● **Problem to work on**: Look in the material below for the line holding "Open the 默认 mode dropdown in attributes". Set it down exactly, with each later line up to and including the line holding "Click the currency exchange arrows icon".

● **Records shown**:
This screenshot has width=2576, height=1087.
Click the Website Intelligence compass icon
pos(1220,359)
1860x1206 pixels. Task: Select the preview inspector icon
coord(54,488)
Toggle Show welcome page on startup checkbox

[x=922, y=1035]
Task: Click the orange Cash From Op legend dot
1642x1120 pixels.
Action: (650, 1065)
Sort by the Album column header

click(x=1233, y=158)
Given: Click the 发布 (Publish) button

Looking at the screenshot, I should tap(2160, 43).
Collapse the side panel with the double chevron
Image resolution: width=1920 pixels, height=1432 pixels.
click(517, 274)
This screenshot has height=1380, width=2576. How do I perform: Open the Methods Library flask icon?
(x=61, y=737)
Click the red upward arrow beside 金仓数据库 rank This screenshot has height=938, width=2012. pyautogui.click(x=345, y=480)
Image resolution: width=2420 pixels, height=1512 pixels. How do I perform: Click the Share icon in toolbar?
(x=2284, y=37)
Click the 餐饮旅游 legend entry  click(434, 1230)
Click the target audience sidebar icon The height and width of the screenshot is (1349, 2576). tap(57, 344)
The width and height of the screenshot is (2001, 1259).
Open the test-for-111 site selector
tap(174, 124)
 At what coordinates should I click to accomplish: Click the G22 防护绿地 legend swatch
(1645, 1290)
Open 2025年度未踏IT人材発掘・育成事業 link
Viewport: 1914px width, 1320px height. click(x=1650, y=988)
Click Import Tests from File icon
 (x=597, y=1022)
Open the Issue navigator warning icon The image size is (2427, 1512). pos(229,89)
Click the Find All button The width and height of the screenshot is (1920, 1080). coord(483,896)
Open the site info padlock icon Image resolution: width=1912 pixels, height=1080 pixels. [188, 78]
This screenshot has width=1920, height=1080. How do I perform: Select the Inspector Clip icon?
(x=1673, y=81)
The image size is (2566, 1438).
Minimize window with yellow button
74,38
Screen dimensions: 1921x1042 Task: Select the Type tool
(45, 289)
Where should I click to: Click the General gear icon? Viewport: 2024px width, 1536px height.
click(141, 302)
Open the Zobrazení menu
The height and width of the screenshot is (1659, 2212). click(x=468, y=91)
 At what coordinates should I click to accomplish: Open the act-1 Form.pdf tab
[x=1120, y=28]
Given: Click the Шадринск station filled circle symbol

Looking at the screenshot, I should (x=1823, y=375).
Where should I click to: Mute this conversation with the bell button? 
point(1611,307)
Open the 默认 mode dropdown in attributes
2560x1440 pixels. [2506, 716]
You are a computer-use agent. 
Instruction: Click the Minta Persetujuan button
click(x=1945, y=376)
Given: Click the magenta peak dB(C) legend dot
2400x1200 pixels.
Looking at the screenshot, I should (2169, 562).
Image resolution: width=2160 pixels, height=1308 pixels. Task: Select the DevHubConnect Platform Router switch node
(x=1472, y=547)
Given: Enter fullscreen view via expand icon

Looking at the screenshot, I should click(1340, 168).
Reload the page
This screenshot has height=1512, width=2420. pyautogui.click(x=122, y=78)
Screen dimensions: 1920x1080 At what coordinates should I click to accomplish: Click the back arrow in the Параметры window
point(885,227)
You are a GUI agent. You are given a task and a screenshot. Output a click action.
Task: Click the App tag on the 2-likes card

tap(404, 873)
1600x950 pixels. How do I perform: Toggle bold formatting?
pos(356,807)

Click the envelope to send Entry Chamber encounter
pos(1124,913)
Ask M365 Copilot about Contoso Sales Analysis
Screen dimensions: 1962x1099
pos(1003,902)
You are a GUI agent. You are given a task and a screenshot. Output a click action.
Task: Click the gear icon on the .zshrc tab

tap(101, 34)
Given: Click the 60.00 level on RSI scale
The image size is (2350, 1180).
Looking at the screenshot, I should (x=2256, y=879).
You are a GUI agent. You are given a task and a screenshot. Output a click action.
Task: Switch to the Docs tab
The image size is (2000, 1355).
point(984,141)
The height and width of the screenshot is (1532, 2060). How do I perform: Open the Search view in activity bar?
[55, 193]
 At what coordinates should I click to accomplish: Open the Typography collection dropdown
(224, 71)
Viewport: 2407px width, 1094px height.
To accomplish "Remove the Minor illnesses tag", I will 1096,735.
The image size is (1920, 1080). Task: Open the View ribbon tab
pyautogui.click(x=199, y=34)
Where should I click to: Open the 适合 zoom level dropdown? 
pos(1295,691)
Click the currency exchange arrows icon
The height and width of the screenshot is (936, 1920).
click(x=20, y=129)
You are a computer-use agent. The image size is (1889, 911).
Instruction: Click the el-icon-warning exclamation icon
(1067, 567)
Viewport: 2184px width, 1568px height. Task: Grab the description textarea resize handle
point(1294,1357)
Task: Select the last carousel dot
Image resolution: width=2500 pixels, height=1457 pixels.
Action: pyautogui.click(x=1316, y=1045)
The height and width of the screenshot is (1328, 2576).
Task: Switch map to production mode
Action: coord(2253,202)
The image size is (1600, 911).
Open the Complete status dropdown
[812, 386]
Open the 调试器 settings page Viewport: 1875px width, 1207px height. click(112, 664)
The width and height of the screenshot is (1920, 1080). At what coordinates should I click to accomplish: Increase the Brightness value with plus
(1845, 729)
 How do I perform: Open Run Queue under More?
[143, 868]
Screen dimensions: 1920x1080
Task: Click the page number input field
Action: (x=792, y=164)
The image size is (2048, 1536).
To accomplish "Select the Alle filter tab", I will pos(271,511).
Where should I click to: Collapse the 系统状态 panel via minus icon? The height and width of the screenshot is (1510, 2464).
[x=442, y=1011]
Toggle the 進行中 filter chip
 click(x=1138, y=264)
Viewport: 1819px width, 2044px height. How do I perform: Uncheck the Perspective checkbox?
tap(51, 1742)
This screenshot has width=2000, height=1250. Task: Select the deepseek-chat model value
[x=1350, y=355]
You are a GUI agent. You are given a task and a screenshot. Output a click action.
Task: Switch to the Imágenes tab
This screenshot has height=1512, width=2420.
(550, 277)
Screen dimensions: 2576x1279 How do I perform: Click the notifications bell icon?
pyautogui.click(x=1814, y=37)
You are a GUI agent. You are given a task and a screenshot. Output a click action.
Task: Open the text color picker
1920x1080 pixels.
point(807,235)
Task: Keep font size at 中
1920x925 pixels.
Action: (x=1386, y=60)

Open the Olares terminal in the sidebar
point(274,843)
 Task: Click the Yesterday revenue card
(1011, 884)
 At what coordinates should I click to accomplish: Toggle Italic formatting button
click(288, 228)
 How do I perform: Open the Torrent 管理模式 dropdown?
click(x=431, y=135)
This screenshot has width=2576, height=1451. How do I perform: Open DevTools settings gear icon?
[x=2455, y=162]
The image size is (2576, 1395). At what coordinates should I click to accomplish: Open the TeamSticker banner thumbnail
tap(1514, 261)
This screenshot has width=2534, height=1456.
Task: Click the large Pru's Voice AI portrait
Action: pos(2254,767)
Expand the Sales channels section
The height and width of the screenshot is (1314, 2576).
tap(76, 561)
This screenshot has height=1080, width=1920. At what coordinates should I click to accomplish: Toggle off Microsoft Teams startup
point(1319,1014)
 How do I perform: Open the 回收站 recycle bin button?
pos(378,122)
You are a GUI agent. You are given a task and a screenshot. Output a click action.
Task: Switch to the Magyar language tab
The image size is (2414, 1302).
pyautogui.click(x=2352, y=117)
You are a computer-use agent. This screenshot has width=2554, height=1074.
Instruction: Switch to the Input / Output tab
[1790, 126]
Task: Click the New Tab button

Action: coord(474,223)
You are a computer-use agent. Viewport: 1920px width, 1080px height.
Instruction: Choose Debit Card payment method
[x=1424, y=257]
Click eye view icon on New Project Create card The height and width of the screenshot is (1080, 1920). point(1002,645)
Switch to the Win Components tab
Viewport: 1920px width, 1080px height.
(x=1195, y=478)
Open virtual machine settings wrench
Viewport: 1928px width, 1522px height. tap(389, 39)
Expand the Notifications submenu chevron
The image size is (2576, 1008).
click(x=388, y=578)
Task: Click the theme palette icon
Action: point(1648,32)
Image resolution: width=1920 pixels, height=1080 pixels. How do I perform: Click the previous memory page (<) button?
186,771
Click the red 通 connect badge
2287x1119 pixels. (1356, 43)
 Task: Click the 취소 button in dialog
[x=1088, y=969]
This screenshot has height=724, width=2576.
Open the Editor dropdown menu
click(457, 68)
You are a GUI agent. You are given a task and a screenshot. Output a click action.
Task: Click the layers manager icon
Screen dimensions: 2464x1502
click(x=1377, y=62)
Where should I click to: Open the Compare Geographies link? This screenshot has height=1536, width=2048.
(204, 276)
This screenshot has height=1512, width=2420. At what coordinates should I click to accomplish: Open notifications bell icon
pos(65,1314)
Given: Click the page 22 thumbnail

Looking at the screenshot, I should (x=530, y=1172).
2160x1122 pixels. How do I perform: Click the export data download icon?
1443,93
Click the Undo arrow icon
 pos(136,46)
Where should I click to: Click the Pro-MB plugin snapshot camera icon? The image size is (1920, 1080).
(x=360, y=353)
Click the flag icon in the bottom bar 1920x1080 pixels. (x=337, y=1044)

● **Answer section**:
Open the 默认 mode dropdown in attributes
2560x1440 pixels. [2506, 716]
You are a computer-use agent. 
Instruction: Click the Minta Persetujuan button
click(x=1945, y=376)
Given: Click the magenta peak dB(C) legend dot
2400x1200 pixels.
Looking at the screenshot, I should (2169, 562).
Image resolution: width=2160 pixels, height=1308 pixels. Task: Select the DevHubConnect Platform Router switch node
(x=1472, y=547)
Given: Enter fullscreen view via expand icon

Looking at the screenshot, I should click(1340, 168).
Reload the page
This screenshot has height=1512, width=2420. pyautogui.click(x=122, y=78)
Screen dimensions: 1920x1080 At what coordinates should I click to accomplish: Click the back arrow in the Параметры window
point(885,227)
You are a GUI agent. You are given a task and a screenshot. Output a click action.
Task: Click the App tag on the 2-likes card

tap(404, 873)
1600x950 pixels. How do I perform: Toggle bold formatting?
pos(356,807)

Click the envelope to send Entry Chamber encounter
pos(1124,913)
Ask M365 Copilot about Contoso Sales Analysis
Screen dimensions: 1962x1099
pos(1003,902)
You are a GUI agent. You are given a task and a screenshot. Output a click action.
Task: Click the gear icon on the .zshrc tab

tap(101, 34)
Given: Click the 60.00 level on RSI scale
The image size is (2350, 1180).
Looking at the screenshot, I should (x=2256, y=879).
You are a GUI agent. You are given a task and a screenshot. Output a click action.
Task: Switch to the Docs tab
The image size is (2000, 1355).
point(984,141)
The height and width of the screenshot is (1532, 2060). How do I perform: Open the Search view in activity bar?
[55, 193]
 At what coordinates should I click to accomplish: Open the Typography collection dropdown
(224, 71)
Viewport: 2407px width, 1094px height.
To accomplish "Remove the Minor illnesses tag", I will 1096,735.
The image size is (1920, 1080). Task: Open the View ribbon tab
pyautogui.click(x=199, y=34)
Where should I click to: Open the 适合 zoom level dropdown? 
pos(1295,691)
Click the currency exchange arrows icon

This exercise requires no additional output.